# Text:
FirstVoices dictionary data schemas

Introduction

In FirstVoices, words and phrases are stored in data tables. This page describes the properties of those tables, such as the fields or columns, the data types (e.g., numbers or text), and rules such as which fields are required and the maximum lengths for text.

This is intended for use by:

  • people who want to make sure their data is compatible with FirstVoices

  • developers who want to transfer data between FirstVoices and another system

  • developers who are interested in ways of modelling dictionary data for BC Indigenous languages

Tables and Overall Structure

Core Tables

PartOfSpeech

A standard list of parts of speech for use in all language sites.

Site

Represents the language site.

  • id (uuid, required)

  • visibility (“team” or “member” or “public”, required)

Records from a data collection
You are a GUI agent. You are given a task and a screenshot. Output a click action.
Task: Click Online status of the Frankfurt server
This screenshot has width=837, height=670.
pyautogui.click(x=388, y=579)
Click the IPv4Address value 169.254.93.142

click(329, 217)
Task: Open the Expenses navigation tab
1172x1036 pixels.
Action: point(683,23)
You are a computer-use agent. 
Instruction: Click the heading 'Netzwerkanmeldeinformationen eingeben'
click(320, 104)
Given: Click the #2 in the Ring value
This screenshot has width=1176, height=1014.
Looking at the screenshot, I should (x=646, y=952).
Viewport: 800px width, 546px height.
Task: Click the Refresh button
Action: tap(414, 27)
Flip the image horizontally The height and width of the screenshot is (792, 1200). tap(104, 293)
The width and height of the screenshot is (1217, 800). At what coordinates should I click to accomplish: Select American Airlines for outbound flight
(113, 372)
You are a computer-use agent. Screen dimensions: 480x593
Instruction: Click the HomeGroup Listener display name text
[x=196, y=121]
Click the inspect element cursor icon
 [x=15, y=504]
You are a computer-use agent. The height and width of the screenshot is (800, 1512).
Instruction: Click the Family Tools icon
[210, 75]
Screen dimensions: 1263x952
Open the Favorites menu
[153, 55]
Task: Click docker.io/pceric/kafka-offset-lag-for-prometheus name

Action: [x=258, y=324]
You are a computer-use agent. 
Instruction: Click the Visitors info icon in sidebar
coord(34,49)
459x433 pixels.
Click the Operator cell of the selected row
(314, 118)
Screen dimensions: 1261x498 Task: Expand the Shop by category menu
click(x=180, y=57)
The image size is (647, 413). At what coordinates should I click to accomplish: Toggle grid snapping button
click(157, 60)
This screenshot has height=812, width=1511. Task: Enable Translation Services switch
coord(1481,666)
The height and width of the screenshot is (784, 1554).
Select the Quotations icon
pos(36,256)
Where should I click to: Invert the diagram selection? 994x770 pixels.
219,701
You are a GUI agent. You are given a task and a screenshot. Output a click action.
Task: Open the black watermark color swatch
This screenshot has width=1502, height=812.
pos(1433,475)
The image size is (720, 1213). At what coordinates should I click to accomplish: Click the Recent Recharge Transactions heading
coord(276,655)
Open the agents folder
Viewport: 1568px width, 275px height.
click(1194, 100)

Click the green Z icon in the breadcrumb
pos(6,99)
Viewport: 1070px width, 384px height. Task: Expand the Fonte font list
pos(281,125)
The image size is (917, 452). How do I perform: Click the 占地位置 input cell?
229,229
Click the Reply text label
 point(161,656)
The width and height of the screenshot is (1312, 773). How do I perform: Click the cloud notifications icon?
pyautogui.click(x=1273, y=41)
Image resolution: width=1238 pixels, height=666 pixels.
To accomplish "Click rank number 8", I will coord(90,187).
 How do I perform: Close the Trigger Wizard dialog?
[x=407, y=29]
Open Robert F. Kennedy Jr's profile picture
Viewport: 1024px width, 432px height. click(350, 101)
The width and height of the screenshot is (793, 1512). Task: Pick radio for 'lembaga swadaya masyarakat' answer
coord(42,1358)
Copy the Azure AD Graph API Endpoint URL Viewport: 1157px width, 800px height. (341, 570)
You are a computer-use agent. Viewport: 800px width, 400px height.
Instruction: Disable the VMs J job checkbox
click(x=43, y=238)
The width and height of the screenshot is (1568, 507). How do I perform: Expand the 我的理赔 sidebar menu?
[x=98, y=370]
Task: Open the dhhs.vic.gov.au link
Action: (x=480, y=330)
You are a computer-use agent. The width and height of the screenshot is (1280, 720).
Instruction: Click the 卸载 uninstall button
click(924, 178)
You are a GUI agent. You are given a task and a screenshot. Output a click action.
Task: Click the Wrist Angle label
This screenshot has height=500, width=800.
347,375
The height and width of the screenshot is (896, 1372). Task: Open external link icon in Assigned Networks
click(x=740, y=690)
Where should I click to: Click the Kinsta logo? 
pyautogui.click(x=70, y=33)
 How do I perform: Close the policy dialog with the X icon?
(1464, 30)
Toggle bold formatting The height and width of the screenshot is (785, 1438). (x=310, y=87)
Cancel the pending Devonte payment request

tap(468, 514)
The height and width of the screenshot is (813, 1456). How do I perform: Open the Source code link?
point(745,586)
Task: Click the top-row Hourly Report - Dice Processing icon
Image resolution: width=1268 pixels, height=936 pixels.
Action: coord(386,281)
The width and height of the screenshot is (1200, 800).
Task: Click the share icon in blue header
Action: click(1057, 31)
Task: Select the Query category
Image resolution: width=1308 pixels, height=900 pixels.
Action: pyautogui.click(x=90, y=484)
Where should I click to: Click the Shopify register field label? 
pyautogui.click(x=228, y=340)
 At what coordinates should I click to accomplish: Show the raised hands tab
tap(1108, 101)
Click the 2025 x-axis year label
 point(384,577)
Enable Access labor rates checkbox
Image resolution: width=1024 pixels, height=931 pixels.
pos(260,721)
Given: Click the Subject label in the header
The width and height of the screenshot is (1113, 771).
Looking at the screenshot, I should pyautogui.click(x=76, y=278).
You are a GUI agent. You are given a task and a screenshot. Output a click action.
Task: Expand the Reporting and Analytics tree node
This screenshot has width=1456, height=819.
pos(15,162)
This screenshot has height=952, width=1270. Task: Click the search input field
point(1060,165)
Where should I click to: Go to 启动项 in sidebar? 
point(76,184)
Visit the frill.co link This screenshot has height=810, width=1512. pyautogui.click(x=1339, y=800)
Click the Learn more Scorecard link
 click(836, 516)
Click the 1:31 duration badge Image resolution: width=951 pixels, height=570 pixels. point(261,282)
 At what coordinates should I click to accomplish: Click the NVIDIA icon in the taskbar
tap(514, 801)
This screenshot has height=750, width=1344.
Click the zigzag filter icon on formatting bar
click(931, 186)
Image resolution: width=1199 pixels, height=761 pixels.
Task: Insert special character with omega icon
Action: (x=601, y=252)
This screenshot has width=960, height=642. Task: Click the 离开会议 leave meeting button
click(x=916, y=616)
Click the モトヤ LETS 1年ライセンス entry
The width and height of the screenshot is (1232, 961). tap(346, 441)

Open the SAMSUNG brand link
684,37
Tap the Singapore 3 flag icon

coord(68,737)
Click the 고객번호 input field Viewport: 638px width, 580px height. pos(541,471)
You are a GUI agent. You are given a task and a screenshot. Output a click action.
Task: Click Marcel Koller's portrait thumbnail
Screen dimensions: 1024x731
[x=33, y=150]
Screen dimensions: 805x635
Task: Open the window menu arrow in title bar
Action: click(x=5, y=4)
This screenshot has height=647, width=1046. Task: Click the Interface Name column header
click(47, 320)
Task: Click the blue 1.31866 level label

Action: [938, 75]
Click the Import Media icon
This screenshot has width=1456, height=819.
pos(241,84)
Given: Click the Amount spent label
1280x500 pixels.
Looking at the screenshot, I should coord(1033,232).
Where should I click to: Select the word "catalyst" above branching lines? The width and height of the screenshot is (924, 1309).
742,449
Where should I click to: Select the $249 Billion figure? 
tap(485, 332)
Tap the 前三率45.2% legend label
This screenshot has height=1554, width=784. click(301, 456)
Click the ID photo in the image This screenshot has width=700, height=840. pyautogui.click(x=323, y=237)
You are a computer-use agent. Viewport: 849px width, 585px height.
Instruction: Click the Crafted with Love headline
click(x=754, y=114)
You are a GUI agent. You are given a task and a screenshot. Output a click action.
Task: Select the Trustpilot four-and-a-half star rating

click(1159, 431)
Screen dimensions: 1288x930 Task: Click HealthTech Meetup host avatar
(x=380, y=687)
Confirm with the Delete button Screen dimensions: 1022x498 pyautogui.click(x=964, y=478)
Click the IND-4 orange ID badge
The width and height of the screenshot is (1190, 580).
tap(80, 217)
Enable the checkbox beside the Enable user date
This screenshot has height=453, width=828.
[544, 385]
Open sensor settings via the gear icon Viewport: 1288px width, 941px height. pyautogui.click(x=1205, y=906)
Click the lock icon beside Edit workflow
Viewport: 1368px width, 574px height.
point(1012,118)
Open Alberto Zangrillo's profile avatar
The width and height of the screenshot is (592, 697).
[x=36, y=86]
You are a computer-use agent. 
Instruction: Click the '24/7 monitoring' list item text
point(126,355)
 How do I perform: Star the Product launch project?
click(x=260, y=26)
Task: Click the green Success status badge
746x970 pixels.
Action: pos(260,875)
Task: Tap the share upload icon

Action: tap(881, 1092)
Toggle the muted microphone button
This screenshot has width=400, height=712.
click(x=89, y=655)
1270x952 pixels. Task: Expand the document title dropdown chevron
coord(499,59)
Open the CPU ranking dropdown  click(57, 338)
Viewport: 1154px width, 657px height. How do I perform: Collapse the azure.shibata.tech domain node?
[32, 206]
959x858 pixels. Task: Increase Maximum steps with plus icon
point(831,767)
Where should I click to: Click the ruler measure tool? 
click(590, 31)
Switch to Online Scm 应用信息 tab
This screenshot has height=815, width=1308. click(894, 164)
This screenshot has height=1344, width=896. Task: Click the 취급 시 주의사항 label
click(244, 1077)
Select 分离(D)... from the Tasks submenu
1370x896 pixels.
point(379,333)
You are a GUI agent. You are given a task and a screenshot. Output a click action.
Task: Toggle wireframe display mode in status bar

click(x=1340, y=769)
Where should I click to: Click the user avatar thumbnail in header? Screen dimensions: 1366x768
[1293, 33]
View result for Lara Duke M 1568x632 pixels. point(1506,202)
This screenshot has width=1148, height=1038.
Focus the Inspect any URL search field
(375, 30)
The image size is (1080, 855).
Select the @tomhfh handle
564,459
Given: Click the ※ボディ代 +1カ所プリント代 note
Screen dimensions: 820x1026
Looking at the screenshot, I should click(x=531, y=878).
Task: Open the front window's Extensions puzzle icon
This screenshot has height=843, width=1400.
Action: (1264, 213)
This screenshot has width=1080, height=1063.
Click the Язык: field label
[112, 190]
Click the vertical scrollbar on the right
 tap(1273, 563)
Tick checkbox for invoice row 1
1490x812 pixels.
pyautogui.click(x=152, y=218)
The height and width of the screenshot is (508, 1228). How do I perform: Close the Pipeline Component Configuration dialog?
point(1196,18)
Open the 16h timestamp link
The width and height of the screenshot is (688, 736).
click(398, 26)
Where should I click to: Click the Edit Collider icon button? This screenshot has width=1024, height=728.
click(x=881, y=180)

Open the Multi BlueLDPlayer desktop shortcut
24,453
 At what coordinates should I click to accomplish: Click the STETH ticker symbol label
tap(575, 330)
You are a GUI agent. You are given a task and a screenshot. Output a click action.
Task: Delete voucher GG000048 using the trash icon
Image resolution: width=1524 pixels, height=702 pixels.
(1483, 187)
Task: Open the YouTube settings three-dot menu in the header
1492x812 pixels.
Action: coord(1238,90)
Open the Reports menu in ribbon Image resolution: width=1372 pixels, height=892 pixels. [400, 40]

# Requirement A:
Reproduce the passage of the FirstVoices schema page starting with "In FirstVoices, words" and going on through "lengths for text.".
# Requirement B:
Rename "screenshot" to "screen capture" in the entries starting with the line with "The width and height of the screenshot is (1568, 507)." and going on through the line with "tap(468, 514)", and give only those lines, leaving everything else unchanged.
The FirstVoices schema page and the entries are separate, unrelated material.

# Exercise result A:
In FirstVoices, words and phrases are stored in data tables. This page describes the properties of those tables, such as the fields or columns, the data types (e.g., numbers or text), and rules such as which fields are required and the maximum lengths for text.

# Exercise result B:
The width and height of the screen capture is (1568, 507). How do I perform: Expand the 我的理赔 sidebar menu?
[x=98, y=370]
Task: Open the dhhs.vic.gov.au link
Action: (x=480, y=330)
You are a computer-use agent. The width and height of the screen capture is (1280, 720).
Instruction: Click the 卸载 uninstall button
click(924, 178)
You are a GUI agent. You are given a task and a screen capture. Output a click action.
Task: Click the Wrist Angle label
This screen capture has height=500, width=800.
347,375
The height and width of the screen capture is (896, 1372). Task: Open external link icon in Assigned Networks
click(x=740, y=690)
Where should I click to: Click the Kinsta logo? 
pyautogui.click(x=70, y=33)
 How do I perform: Close the policy dialog with the X icon?
(1464, 30)
Toggle bold formatting The height and width of the screen capture is (785, 1438). (x=310, y=87)
Cancel the pending Devonte payment request

tap(468, 514)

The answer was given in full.